Role of autologous and allogeneic stem cell transplantation in myeloma.

Publication Type:

Journal Article


Leukemia : official journal of the Leukemia Society of America, Leukemia Research Fund, U.K, Volume 23, Issue 3, p.442-8 (2009)


2009, Antineoplastic Combined Chemotherapy Protocols, Clinical Research Division, Clinical Trials as Topic, Combined Modality Therapy, Graft vs Host Disease, hematopoietic stem cell transplantation, Humans, Immunologic Factors, Multiple Myeloma, Myeloablative Agonists, Neoplasm, Residual, Protease Inhibitors, Randomized Controlled Trials as Topic, Reoperation, Transplantation Conditioning, Transplantation, Autologous, Transplantation, Homologous, Treatment Outcome


The treatment of multiple myeloma (MM), a largely incurable B-cell hematologic malignancy, is changing dramatically.
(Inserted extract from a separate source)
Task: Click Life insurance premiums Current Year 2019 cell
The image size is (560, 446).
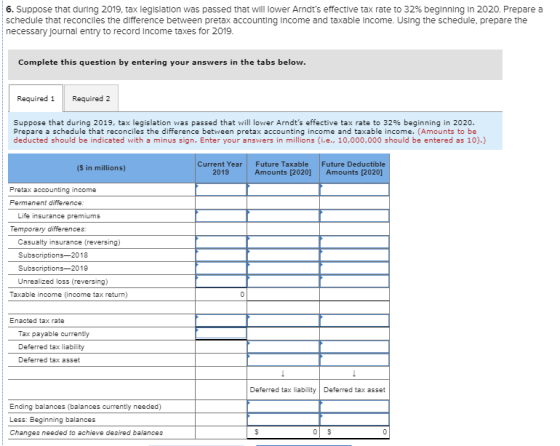Action: click(x=221, y=216)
Autologous stem cell transplantation (SCT) and the approval of two new classes of drugs, immunomodulators and proteosome inhibitors, have resulted in improved response rates and increased overall survivals. Thalidomide, bortezomib and lenalidomide have been combined with corticosteroids, alkylators and anthracyclines in front-line MM treatment. Phase 2 and preliminary phase 3 studies have reported very high response rates and complete response rates formerly seen only with SCT. When patients with MM who have received these new drugs then proceed to transplant, major response rates are further increased. Owing to limited follow-up, it is unclear whether these higher response rates translate into increased survival. Despite these improvements, the disease remains incurable for all but a small fraction of patients. Allogeneic SCT is potentially curative, due in part to a graft-versus-myeloma effect but is limited by mortality. Mortality can be reduced through the use of lower intensity conditioning regimens but this comes at a cost of higher rates of disease progression and relapse. Strategies to improve outcomes of allogeneic transplants include more intensive, yet non-myeloablative conditioning regimens, tandem transplants, peripheral blood cells, graft engineering, post-transplant maintenance and targeted conditioning therapies.